Yes, I replied in v6.

https://lore.kernel.org/all/e25b5f3c-bd97-56f0-de86-b93a3172870d@linux.dev/ (local)
quoted
Please try instead:

+void netdev_core_stats_inc(struct net_device *dev, u32 offset)
+{
+       /* This READ_ONCE() pairs with the write in netdev_core_stats_alloc() */
+       struct net_device_core_stats __percpu *p = READ_ONCE(dev->core_stats);
+       unsigned long __percpu *field;
+
+       if (unlikely(!p)) {
+               p = netdev_core_stats_alloc(dev);
+               if (!p)
+                       return;
+       }
+       field = (__force unsigned long __percpu *)((__force void *)p + offset);
+       this_cpu_inc(*field);
+}
This wouldn't trace anything even the rx_dropped is in increasing. It
needs to add an extra operation, such as:
I honestly do not know what you are talking about.

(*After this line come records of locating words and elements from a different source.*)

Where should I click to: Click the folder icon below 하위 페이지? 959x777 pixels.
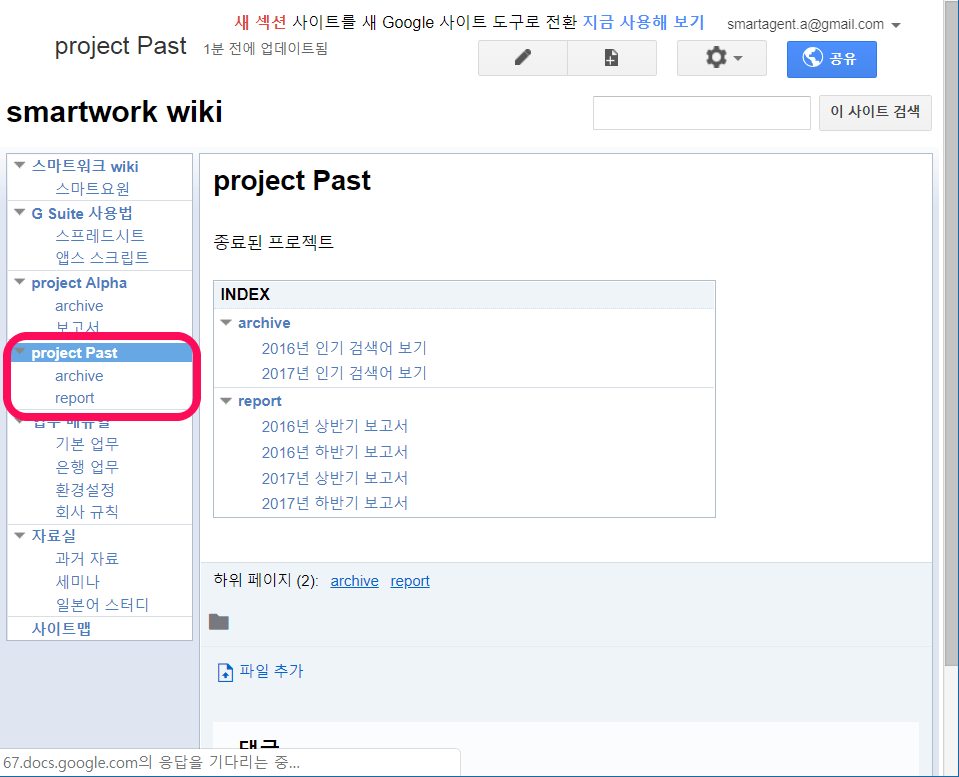coord(218,622)
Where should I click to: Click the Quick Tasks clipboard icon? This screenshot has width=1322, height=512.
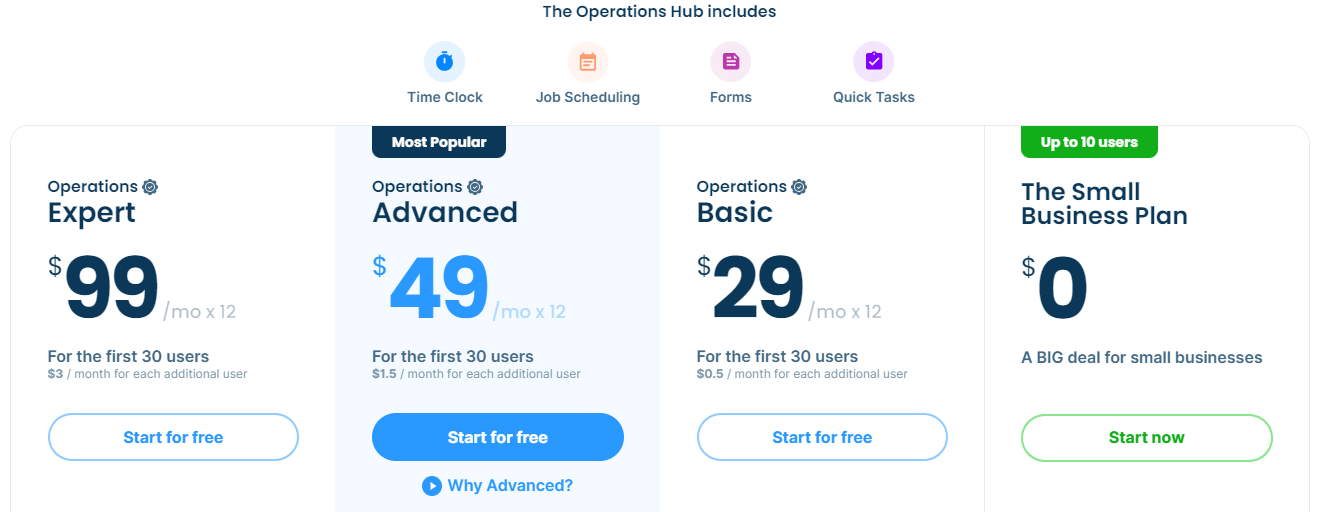tap(874, 62)
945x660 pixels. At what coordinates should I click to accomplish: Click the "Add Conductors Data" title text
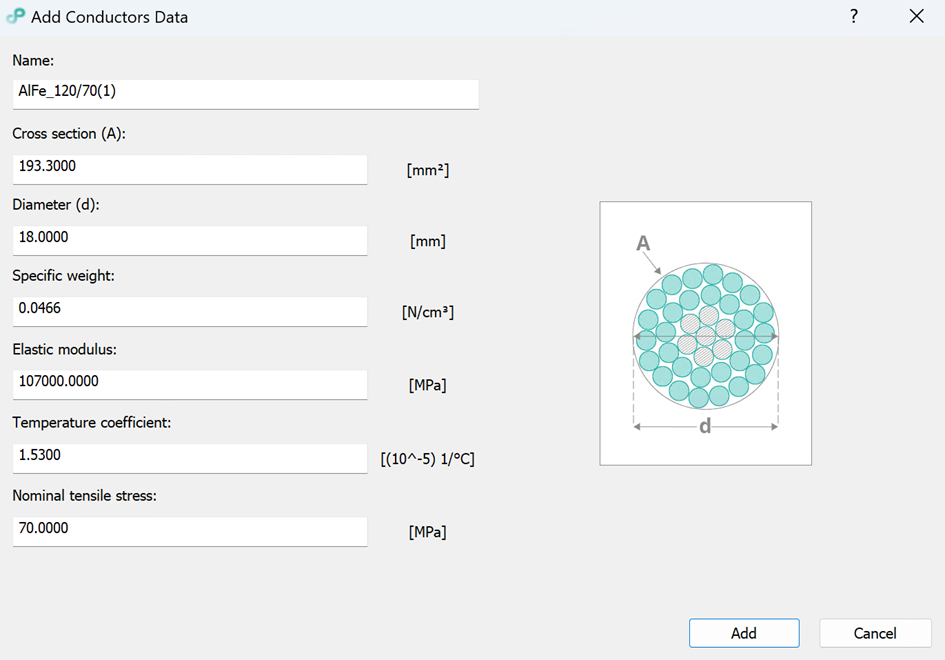point(109,17)
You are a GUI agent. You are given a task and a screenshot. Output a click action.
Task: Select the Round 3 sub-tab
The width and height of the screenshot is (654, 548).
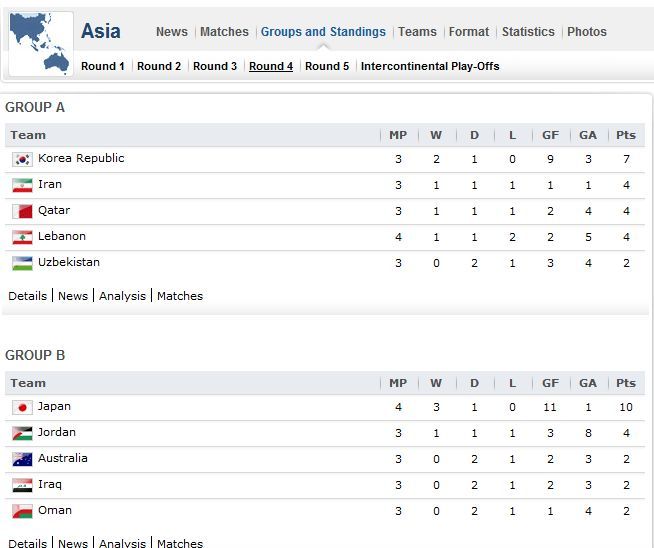coord(215,66)
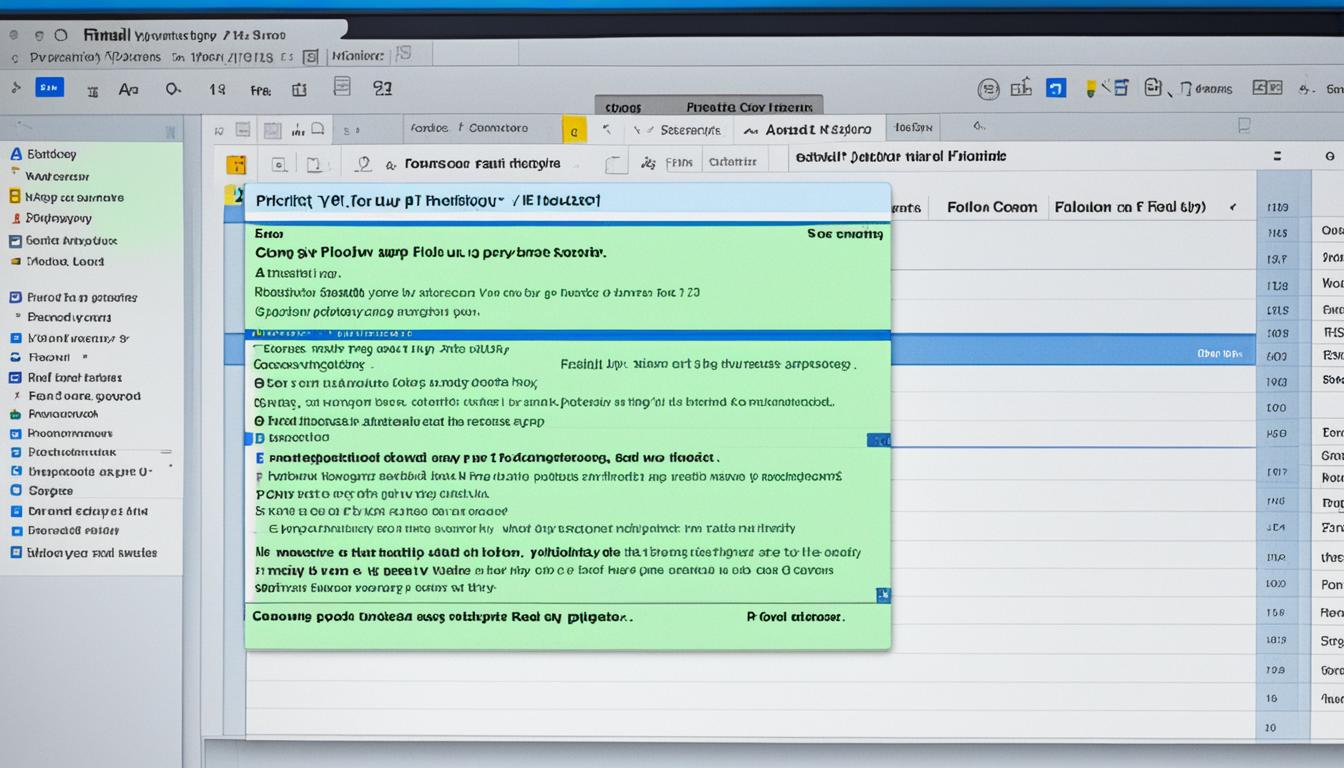Toggle the yellow highlight button near the Connectors tab
1344x768 pixels.
pyautogui.click(x=575, y=130)
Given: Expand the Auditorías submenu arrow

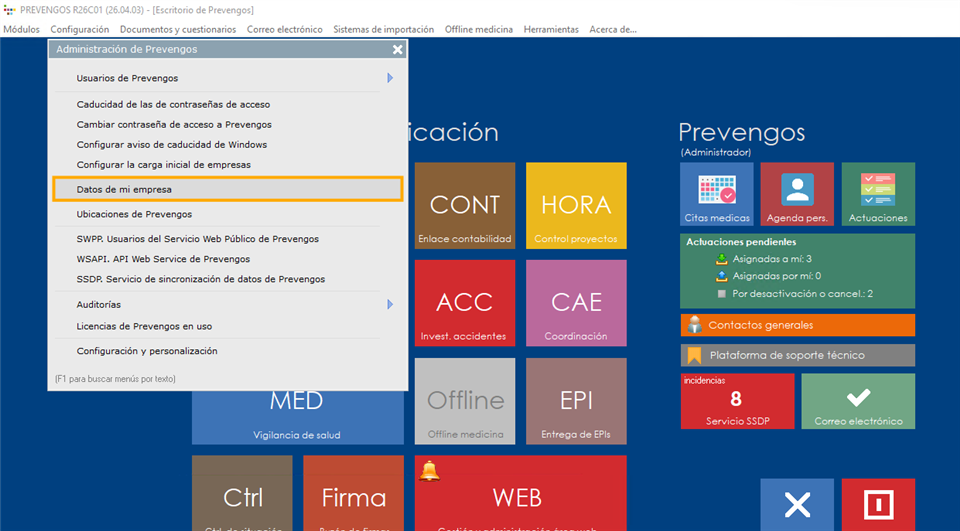Looking at the screenshot, I should point(390,304).
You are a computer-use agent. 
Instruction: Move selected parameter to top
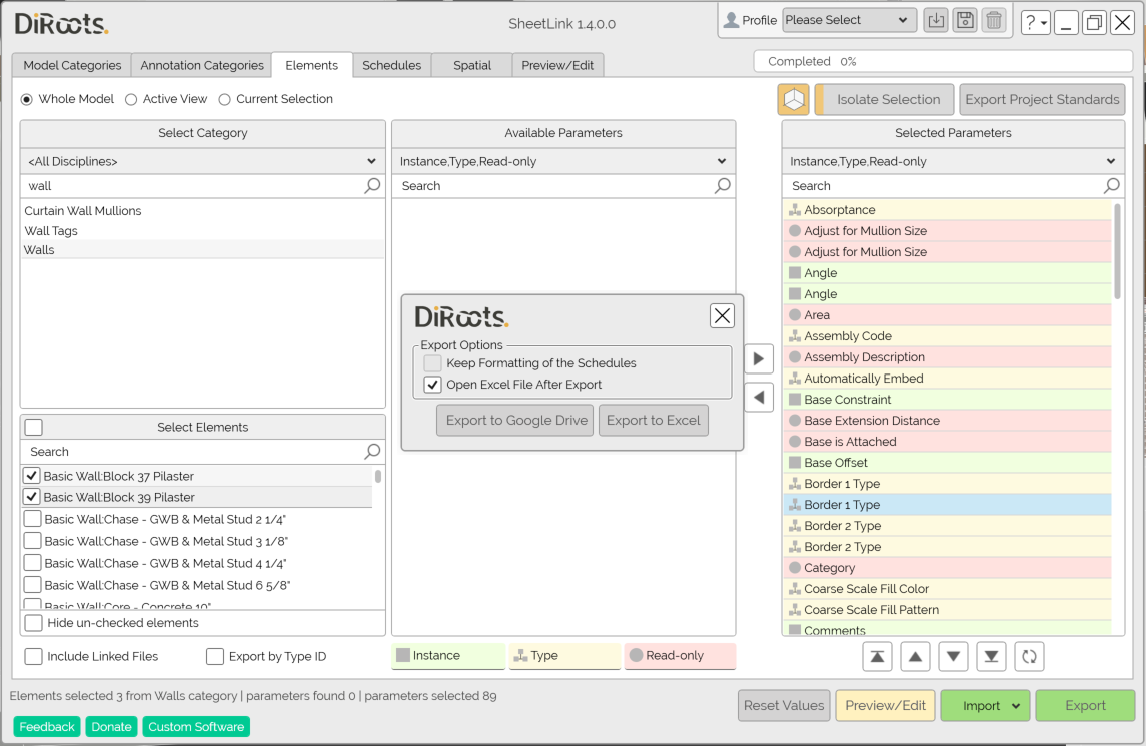click(877, 656)
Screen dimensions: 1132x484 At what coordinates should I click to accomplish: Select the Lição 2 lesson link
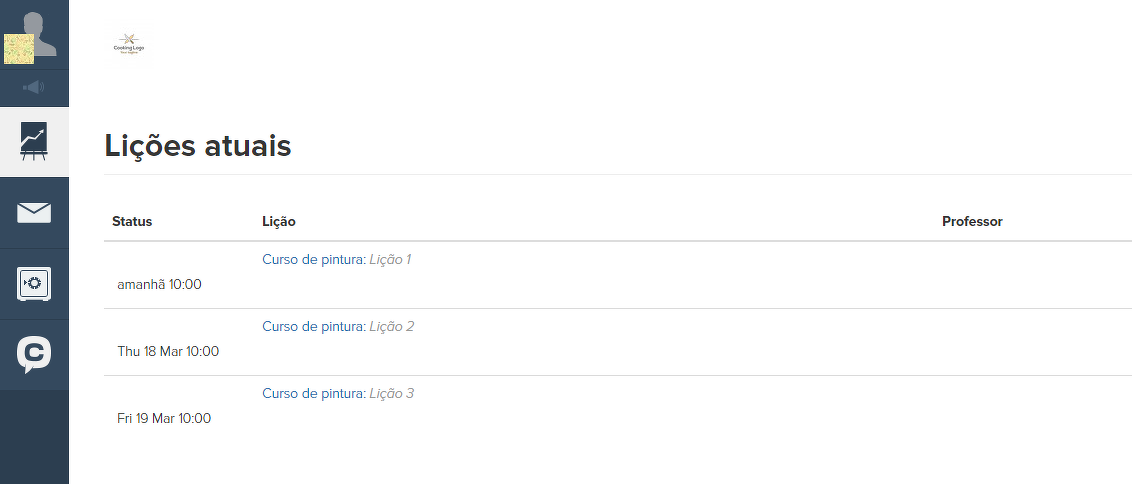click(x=391, y=327)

Have you even tried to change your patch to use

field = (__force unsigned long __percpu *)((__force void *)p + offset);
this_cpu_inc(*field);

Yes, I tested this code. But the following couldn't show anything even 
if the rx_dropped is increasing.

'sudo python3 /usr/share/bcc/tools/trace netdev_core_stats_inc'

It needs to add anything else. The above command will show correctly.
Instead of the clearly buggy code you had instead :

     field = (unsigned long *)((void *)this_cpu_ptr(p) + offset);
      WRITE_ONCE(*field, READ_ONCE(*field) + 1);

If your v7 submission was ok for tracing what you wanted,
I fail to see why a v8 with 3 lines changed would not work.

Me too.

If I add a pr_info in your code, the kprobe will be ok.